Si l’interaction entre appareils et la communication d’informations de façon intuitive, transparente et permanente font partie des enjeux de cette nouvelle ère, quelle place accorder à l’utilisateur dans ce nouvel environnement ?
3.3. Redéfinir les frontières entre l’homme et la machine
Siri. Loin d’être un simple gadget destiné à booster les ventes de l’iPhone 4S, cet assistant personnel marque le début du changement de l’expérience utilisateur.
Le mécanisme est simple et prenant : personnifier l’iPhone pour en faire un conseiller, un objet « intelligent », voire même un compagnon. Siri se place ainsi dans une optique d’optimisation de l’expérience utilisateur. Certes, Siri n’en est qu’à ses débuts et possède encore quelques défauts qui nuisent à son utilisation, mais son potentiel futur est énorme, d’autant plus que son implantation au cœur de tous les systèmes d’exploitation d’Apple ne saurait tarder.
L’entreprise se concentre de la même manière sur la façon dont l’utilisateur interagit avec ses appareils au quotidien : après l’expérience tactile apportée par l’iPhone, les travaux sur la 3D et les lentilles/écrans pourraient encore bouleverser nos habitudes.
Ainsi, il s’avère qu’Apple a fait le choix d’une intégration poussée de l’utilisateur au processus d’interdépendance qui se met en place entre les différents appareils de la firme. Dès lors, communication et uniformisation se conjuguent et se complètent afin d’asseoir les bases solides d’un futur où l’information est omniprésente et disponible à tout moment : la réalité se trouve alors augmentée. Il convient à présent de mettre en évidence les principaux enjeux et autres implications sous-jacentes aux transformations que connaît le monde d’aujourd’hui.
Conclusions et implications
En définitive, il apparaît que la guerre de l’information ne connaît pas d’issue certaine. Si Facebook et Google se livrent une rude concurrence pour le poste de leader du Web Social, notamment grâce à l’intégration de plus en plus poussée de services périphériques à leurs plateformes sociales, Apple est d’ores et déjà engagée sur la voie du Web 3.0.
Cependant, quel que soit le résultat de cet affrontement, de grands changements sont à prévoir : l’information est désormais partout, son intégration à la vie quotidienne est inéluctable. L’adaptation de notre monde, autant sur le plan politique, législatif ou encore économique, s’inscrit dans un processus d’évolution de long terme.

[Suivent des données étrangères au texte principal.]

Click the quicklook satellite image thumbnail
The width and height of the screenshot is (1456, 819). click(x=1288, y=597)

En ce qui concerne la consommation par exemple, la prédominance et l’accessibilité à l’information permettront l’adaptation de la production à la demande, ainsi qu’un pas en avant concernant la publicité ciblée, qui bénéficiera non seulement de plus de précision, mais aussi de l’instantanéité.
De même, la régulation de l’espace internet est à prévoir et des changements drastiques sont à mettre en place pour mieux contrôler les possibilités infinies offertes par le net.

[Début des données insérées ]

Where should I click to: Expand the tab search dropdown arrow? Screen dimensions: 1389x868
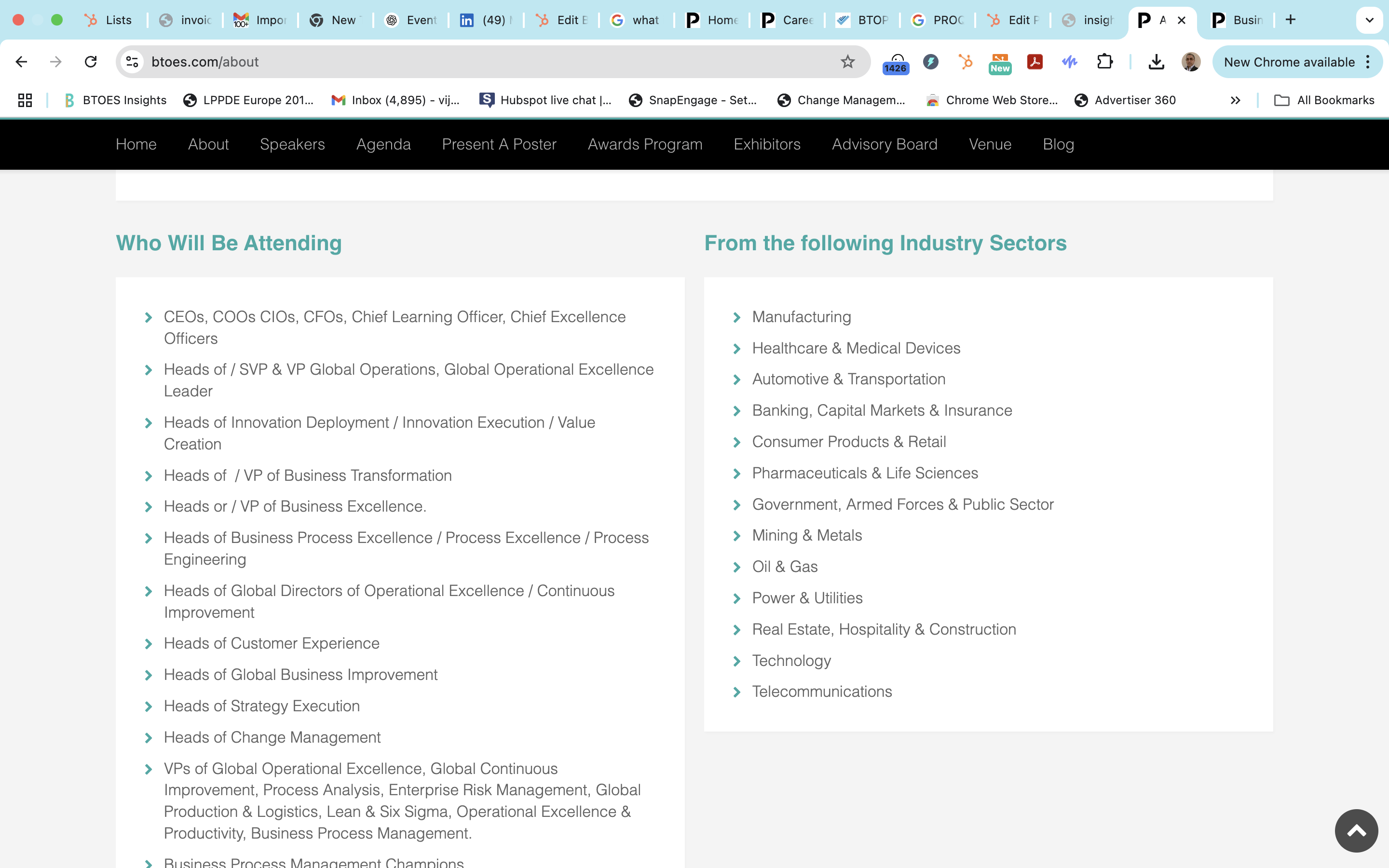click(x=1369, y=20)
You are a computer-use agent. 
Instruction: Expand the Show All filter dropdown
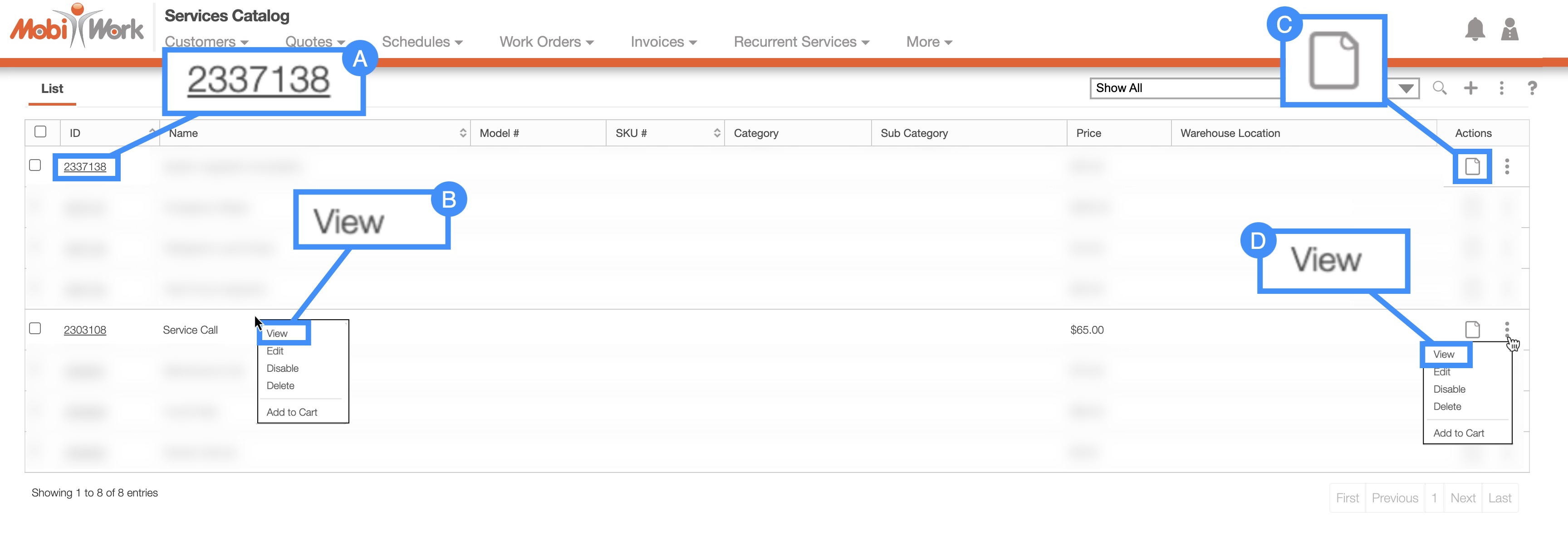[x=1406, y=89]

Dresser une liste exhaustive des modifications à venir serait non seulement imprécis, mais surtout impossible en vue de l’ampleur du phénomène.
Néanmoins, une des grandes problématiques reste la relation entre ces leaders de l’information et les gouvernements. Il convient dès lors de se demander si la puissance acquise par ses firmes sera absorbée, contrôlée voire intégrée aux appareils d’Etat, ou au contraire, l’indépendance relative de ces entreprise sera préservée, au quel cas le Pouvoir se verrait changer de mains. Ainsi, Apple, Google, Facebook, ou tout nouvel entrant sur le marché, peut être considéré comme un architecte du monde de demain, un monde où les frontières terrestres pourraient bien se voir remplacées par des frontières numériques. Après l’ère des nations, place à l’ère de l’information.